WORK TASK | Copy the lines from the one with "Identify the location of y-tick-label: 0.8." up to and including the last line, swapping "Identify the location of" for "Find the position of" and leaving everything else as it is.

=-=-=

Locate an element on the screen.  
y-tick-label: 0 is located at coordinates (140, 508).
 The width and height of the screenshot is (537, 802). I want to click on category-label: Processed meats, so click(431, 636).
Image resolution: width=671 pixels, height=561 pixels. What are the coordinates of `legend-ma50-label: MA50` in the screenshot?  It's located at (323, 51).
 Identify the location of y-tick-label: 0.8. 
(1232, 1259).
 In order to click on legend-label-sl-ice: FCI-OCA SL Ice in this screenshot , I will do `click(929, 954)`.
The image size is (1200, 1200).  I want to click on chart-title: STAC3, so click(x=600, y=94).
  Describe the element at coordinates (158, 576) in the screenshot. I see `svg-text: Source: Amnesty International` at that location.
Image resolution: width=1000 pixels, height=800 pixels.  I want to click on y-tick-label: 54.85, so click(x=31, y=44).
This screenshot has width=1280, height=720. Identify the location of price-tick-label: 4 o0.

=-=-=

EXERCISE RESULT |
 Find the position of y-tick-label: 0.8. 
(1232, 1259).
 In order to click on legend-label-sl-ice: FCI-OCA SL Ice in this screenshot , I will do `click(929, 954)`.
The image size is (1200, 1200).  I want to click on chart-title: STAC3, so click(x=600, y=94).
  Describe the element at coordinates (158, 576) in the screenshot. I see `svg-text: Source: Amnesty International` at that location.
Image resolution: width=1000 pixels, height=800 pixels.  I want to click on y-tick-label: 54.85, so click(x=31, y=44).
This screenshot has width=1280, height=720. Find the position of price-tick-label: 4 o0.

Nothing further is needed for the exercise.